━━━━━ Exercise input
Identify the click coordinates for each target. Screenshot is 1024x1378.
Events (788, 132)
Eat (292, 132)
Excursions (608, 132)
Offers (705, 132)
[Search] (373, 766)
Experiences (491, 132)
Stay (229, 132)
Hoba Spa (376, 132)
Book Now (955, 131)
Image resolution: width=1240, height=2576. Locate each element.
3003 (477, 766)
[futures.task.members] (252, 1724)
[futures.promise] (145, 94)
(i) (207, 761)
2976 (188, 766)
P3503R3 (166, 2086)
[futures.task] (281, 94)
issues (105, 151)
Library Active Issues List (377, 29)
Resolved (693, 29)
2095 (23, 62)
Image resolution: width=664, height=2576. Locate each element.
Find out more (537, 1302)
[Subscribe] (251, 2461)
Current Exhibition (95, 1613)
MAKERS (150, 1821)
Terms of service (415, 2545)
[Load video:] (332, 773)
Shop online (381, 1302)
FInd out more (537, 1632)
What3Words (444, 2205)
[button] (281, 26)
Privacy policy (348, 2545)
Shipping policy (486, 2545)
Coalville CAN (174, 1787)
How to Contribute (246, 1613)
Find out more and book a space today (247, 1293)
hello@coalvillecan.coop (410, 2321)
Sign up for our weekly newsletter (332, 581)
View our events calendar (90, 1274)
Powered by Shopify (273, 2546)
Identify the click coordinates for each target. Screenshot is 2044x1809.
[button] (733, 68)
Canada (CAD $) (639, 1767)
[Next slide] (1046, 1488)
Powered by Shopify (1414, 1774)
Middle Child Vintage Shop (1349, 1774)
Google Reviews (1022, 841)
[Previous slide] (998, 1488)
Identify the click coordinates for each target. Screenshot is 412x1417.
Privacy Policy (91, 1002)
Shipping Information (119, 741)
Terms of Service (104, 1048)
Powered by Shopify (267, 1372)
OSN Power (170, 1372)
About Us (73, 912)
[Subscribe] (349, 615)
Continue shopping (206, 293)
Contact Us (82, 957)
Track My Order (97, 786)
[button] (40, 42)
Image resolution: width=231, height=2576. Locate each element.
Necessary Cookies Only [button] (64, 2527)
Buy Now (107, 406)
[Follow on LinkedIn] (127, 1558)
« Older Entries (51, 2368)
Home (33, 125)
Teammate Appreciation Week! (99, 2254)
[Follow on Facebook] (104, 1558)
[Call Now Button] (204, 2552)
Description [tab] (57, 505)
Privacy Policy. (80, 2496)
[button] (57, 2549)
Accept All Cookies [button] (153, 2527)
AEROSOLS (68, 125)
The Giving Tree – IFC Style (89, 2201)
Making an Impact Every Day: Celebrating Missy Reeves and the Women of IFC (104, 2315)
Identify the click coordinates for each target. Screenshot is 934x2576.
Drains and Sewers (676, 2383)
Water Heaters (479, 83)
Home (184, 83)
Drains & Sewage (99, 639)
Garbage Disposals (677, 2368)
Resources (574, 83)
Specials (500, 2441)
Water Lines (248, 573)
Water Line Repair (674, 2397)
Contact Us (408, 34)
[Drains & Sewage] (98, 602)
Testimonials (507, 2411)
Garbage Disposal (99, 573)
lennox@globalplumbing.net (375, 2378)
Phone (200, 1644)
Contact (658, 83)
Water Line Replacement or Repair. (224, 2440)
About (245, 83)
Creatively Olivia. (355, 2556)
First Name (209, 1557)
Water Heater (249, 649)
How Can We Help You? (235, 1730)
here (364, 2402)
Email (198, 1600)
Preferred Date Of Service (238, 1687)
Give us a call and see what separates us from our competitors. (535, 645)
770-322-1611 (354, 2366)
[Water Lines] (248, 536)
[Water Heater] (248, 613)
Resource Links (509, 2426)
━━━━━━━━━━
• _Task objective_
Across the whole listing above, find every line with the string "Follow" and copy it.

• _Expected answer_
[Follow on LinkedIn] (127, 1558)
[Follow on Facebook] (104, 1558)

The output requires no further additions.